Все его желания и стремления замкнулись в стенах таинственной комнаты. Теперь он не пытался уже подходить ближе к зеркалу, зная, что при его приближении видение исчезнет, а сидел неподвижно и не сводил взгляда с лица незнакомки[2].
Однажды он заснул после обеда и проснулся поздно ночью, дрожа от мысли, что потерял несколько драгоценных часов. Поспешно направился он в таинственную комнату, сел в кресло и взглянул в зеркало. По коврам в голубой комнате в волнении расхаживала незнакомка, на этот раз не обращая внимания на неподвижно сидевшего Рязанцева. Ее бледные щеки по временам вспыхивали нежным румянцем, черные глаза блестели ярче обыкновенного, в руках она нервно комкала белый клочок бумаги.
Неподвижно завешанная портьерой дверь открылась, и Рязанцев вздрогнул от удивления. В голубую комнату вошел человек в черном плаще, в черной широкополой шляпе с пером и стал у двери.

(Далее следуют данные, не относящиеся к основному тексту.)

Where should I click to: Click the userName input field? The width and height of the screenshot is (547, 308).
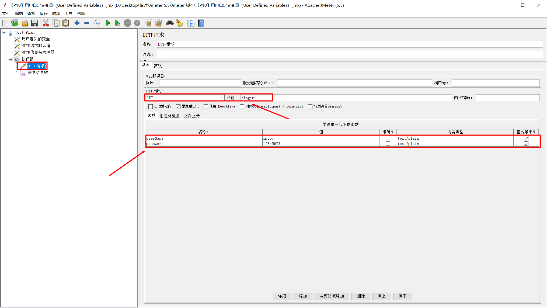pos(203,138)
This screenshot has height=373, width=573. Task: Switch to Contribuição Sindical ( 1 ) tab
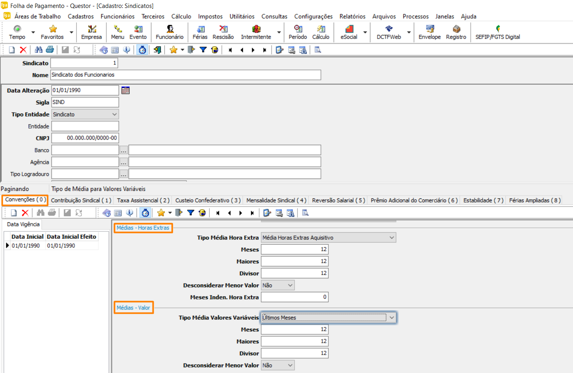(81, 200)
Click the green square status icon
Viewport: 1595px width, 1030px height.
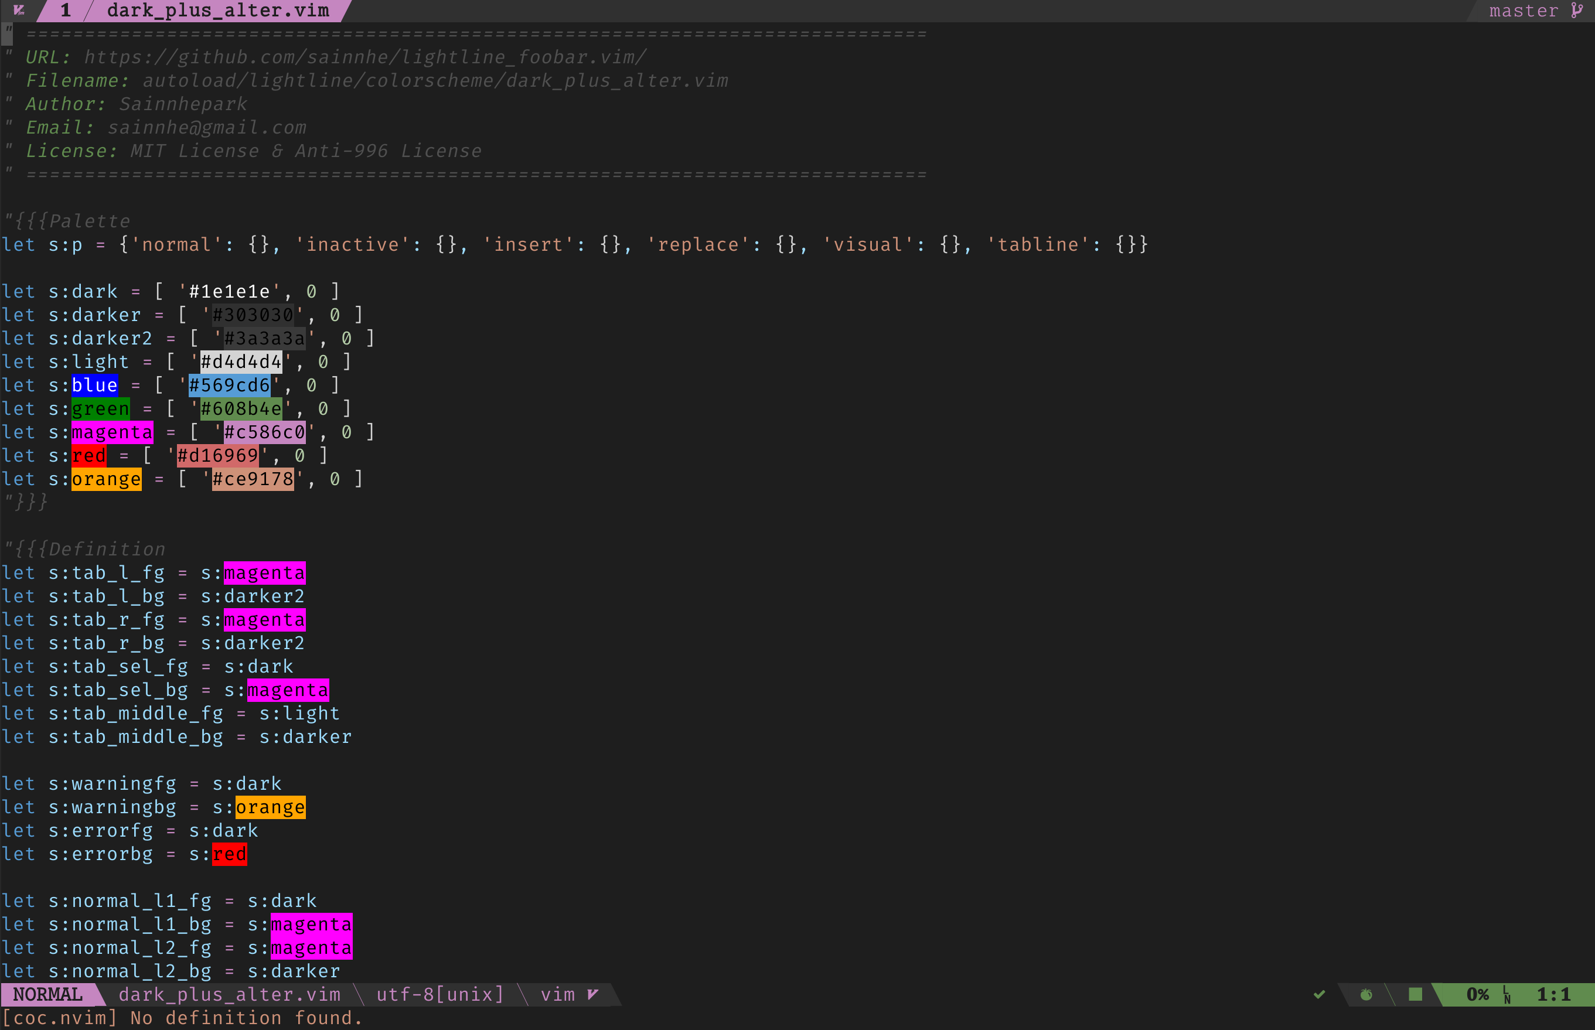[1415, 995]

С тревогой смотрел Рязанцев на его смуглое худое лицо с лихо закрученными усами, остриженной бородкой и горящими мрачным огнем глазами. Вошедший не сводил горящего взгляда с лица незнакомки, в ужасе отшатнувшейся от него. Рязанцев увидел, как незнакомка, словно зачарованная мрачным взглядом человека в плаще, нервными шагами подошла к нему. Торжествующая улыбка мелькнула на тонких губах вошедшего, его руки властно легли на талию незнакомки и она, словно покоренная его взглядом, прильнула губами к его губам[3].

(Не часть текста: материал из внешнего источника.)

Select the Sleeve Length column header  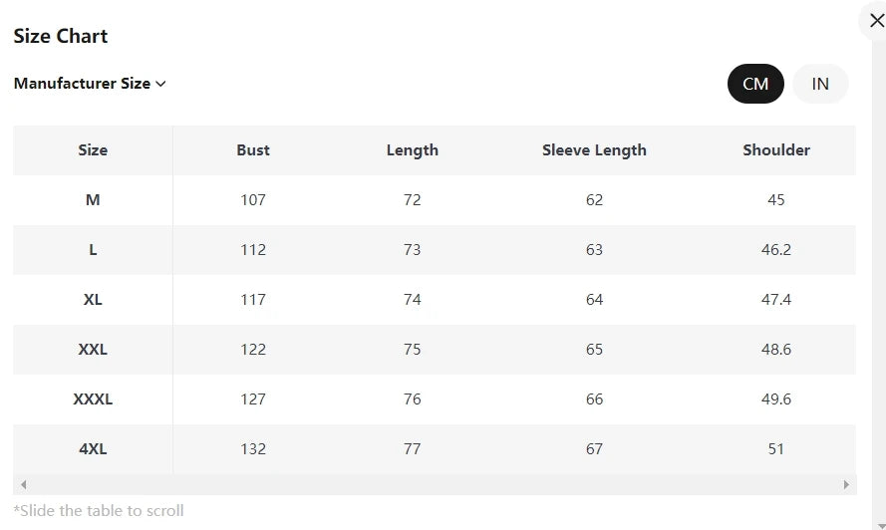594,149
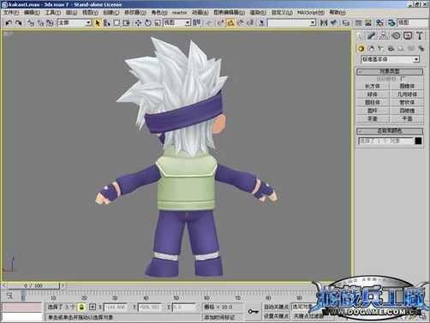Click the 球体 sphere creation button
The height and width of the screenshot is (323, 430).
point(373,94)
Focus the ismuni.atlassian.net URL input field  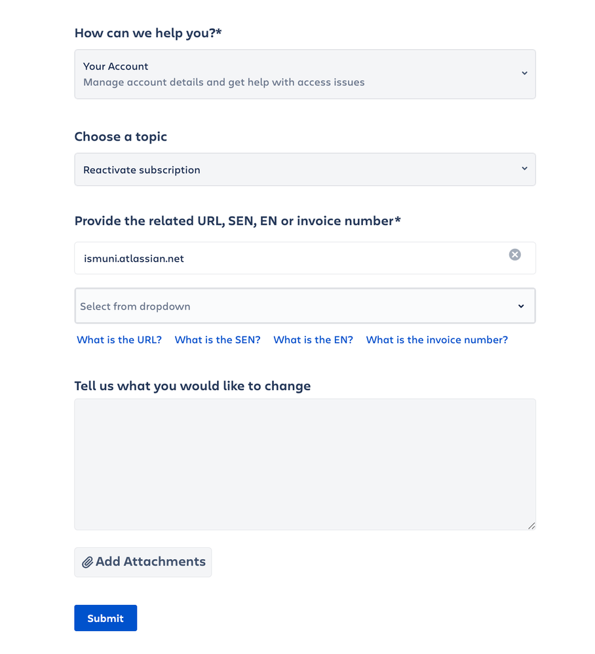[x=288, y=259]
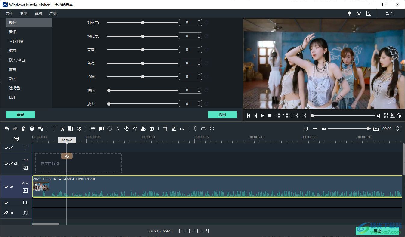Click the scissors Cut tool
405x237 pixels.
[x=62, y=128]
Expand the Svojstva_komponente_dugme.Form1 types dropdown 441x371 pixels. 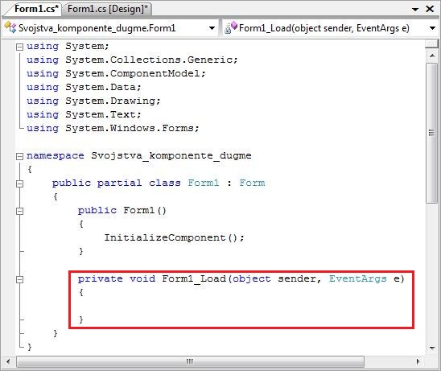[212, 28]
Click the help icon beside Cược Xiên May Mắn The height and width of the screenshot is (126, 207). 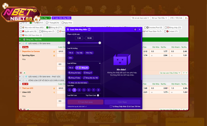click(89, 30)
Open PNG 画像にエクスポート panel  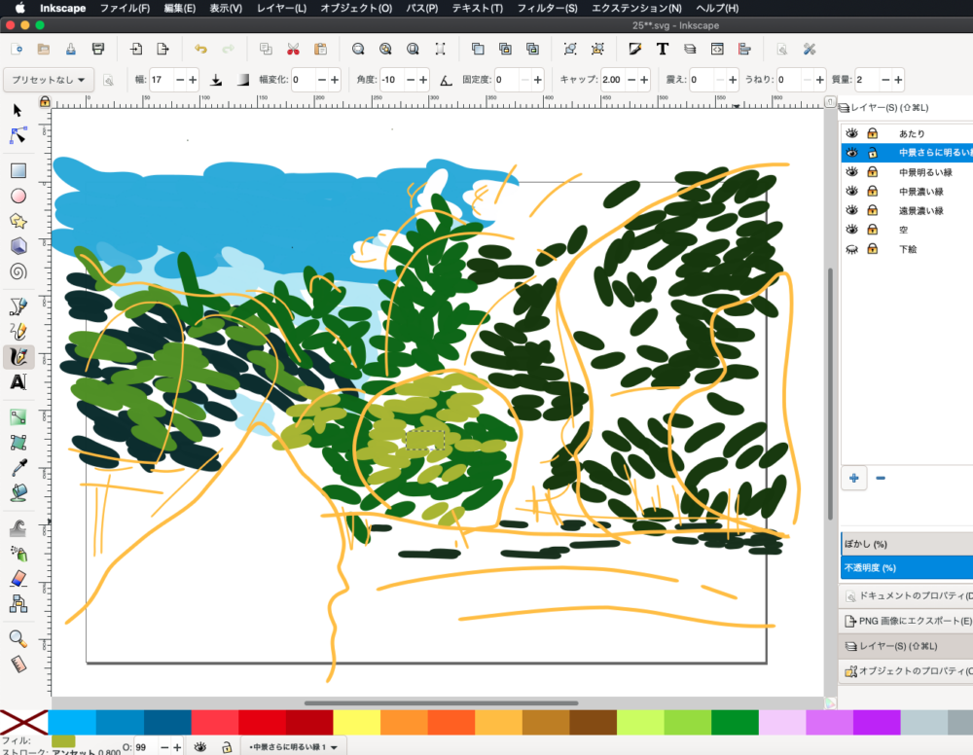click(909, 621)
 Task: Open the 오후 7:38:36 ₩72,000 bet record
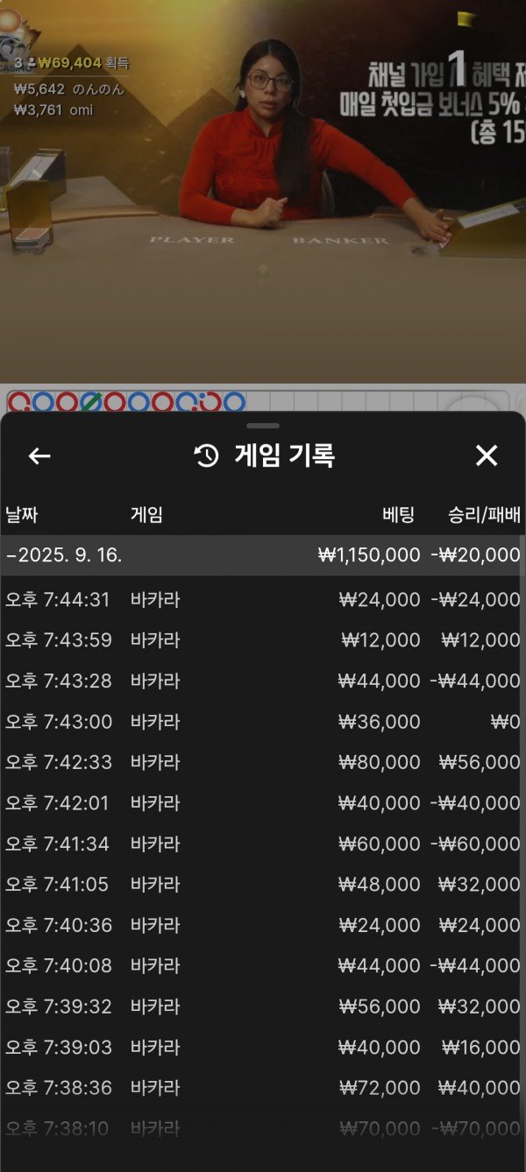click(263, 1088)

В бешенстве вскочил Рязанцев, схватил тяжелую бутылку, стоявшую на столе, и швырнул в зеркало. Послышался звон разбитого стекла, на пол полетели осколки, и вместо зеркала Рязанцев увидел дерево рамы с кое-где прилипшими кусочками стекла. Сознание непоправимого несчастья заставило его бессильно опуститься в кресло.
Долго сидел он неподвижно, и ему казалось, что он в эту ночь вместе с зеркалом разбил свое счастье. Когда же лучи солнца позолотили матовые стекла окна и на полу заблестели осколки зеркала, он встал, движением автомата надел шинель, фуражку, пристегнул шашку, вышел на крыльцо и приказал проходившему мимо рабочему позвать приказчика.
Подошедший приказчик с удивлением посмотрел на его бледное лицо[4] и снял шапку, но Рязанцев стоял молча и продолжал смотреть куда-то вдаль, поверх соломенной крыши конюшен. Приказчик спросил:
— Изволили звать, ваше благородие?
Рязанцев вздрогнул, быстро взглянул на него[5] и сказал отрывисто:
— Сейчас же заложить мне тройку! Я уезжаю.
— Надолго, ваше благородие? — робко спросил приказчик, вертя в руках шапку.
— Не знаю… Я потом вам напишу, — устало ответил Рязанцев, продолжая смотреть куда-то.
Тройка, громыхая[6], подкатила к крыльцу.
Рязанцев быстро вскочил в коляску и крикнул:
— Пошел!
Лошади рванули вперед, застучали бревна деревянного мостика[7].
Рязанцев сидел, закрыв глаза, по временам толкал кулаком ямщика в спину и отрывисто говорил:
— Пошел!
Колдунья
Павел медленно шел по порубу узенькой, поросшей кудрявой муравой дорожки, которая вела к крупному лесу. Желтый Султан, помесь дворняжки с гончей, шнырял по кустам, обнюхивая траву, выбегал на дорожку и снова с треском скрывался в густой зелени поруба. Лесник, по привычке, прислушивался к лесным шорохам, и ухо его различало и резкое постукивание дятла, доносившееся из крупного леса, и монотонное жужжанье насекомых в зеленой траве, и предвечернюю болтовню дроздов на опушке. На краю оврага, отделявшего крупный лес от поруба, Павел услышал сердитое ворчали Султана и, переложив берданку из правой руки в левую, бросился в овраг, цепляясь за ветки свободной рукой, Впереди затрещали кусты, и навстречу ему вышла молодая высокая баба в красном ситцевом сарафане и белом платке. Смуглое, с большими карими глазами и вздернутым носом, лицо ее было угрюмо, бледные бескровные губы были плотно сжаты. Подол ее красного сарафана был высоко подоткнут, из-под него виднелась белая домотканая рубаха.